El dato impacta porque no habla solo de un traslado. Habla de un miedo previo, de una sensación oscura y de una decisión tomada contra algo que, según su entorno, la angustiaba profundamente.
“Le tenía pánico al auto”: la frase que hoy suena como una premonición
Josefina Pouso contó en Desayuno Americano que Ernestina Pais le tenía mucho temor al auto. Según relató, no era una incomodidad menor: sentía pánico y habría llegado a decir que manejar era como “su karma”.
Esa frase, después del desenlace fatal, toma una dimensión mucho más fuerte. Porque la tragedia terminó ocurriendo justamente en el lugar que más la inquietaba: arriba de un vehículo.
Por qué Ernestina Pais se habría subido al auto esa noche
De acuerdo con el relato de Pouso, Ernestina ya no solía manejar. En el último tiempo, prefería trasladarse en Uber para evitar situaciones que le generaran ansiedad o temor.
Sin embargo, la noche de su muerte tenía que llegar a una función de El divorcio del año, la obra que integraba. Según esa versión, no habría conseguido un auto de aplicación a tiempo y habría decidido manejar para cumplir con el compromiso.
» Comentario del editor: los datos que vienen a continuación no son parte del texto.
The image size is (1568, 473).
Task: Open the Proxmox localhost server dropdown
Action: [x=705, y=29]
La jugada brutal del destino
El detalle vuelve todo más dramático: una mujer que evitaba manejar, que sentía que el auto era una carga y que lo asociaba con miedo, terminó encontrando la muerte justamente después de subirse a uno.
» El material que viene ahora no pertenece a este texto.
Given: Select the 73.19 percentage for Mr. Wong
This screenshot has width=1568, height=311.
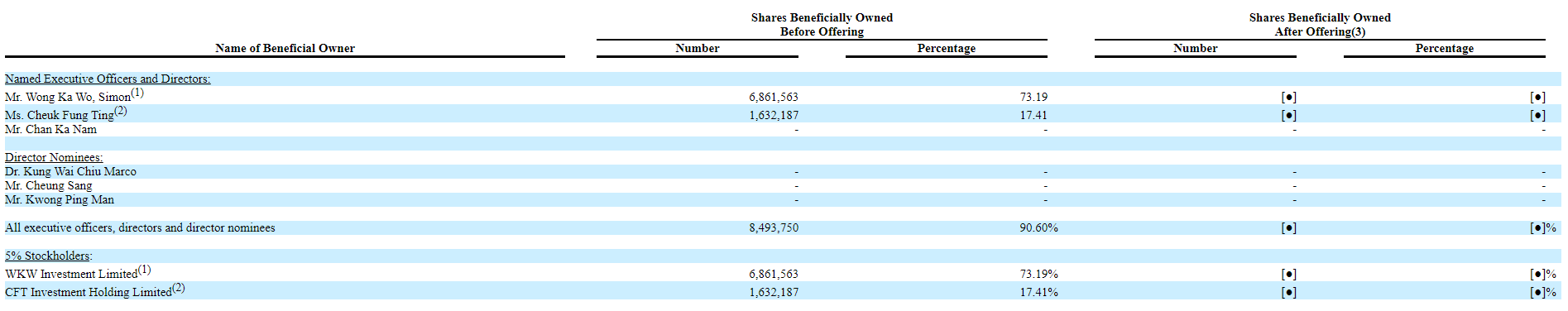Looking at the screenshot, I should (1033, 97).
No se trata de buscar explicaciones simples para un hecho devastador. Pero el testimonio instala una idea difícil de sacarse de encima: Ernestina habría intentado cumplir con su trabajo y terminó enfrentándose al miedo que más la perseguía.
Un antecedente que había dejado señales de angustia
Meses antes, la conductora había protagonizado otro episodio vial que también expuso su fragilidad emocional. En ese momento, se habló de nervios, angustia y de una situación que la habría desbordado.
Por eso, el relato de Pouso no aparece aislado. Encaja con una etapa en la que Ernestina parecía estar atravesada por temores, tensiones y una relación cada vez más difícil con el manejo.
El dolor de una muerte que golpea dos veces
La tragedia ya era dolorosa por sí misma. Pero saber que Ernestina le tenía miedo al auto vuelve la historia todavía más cruel.
La conductora se subió a manejar una noche en la que debía ir al teatro. Nunca llegó. Y ese dato, simple y brutal, transforma su final en una escena marcada por el destino, el miedo y una tristeza imposible de ordenar.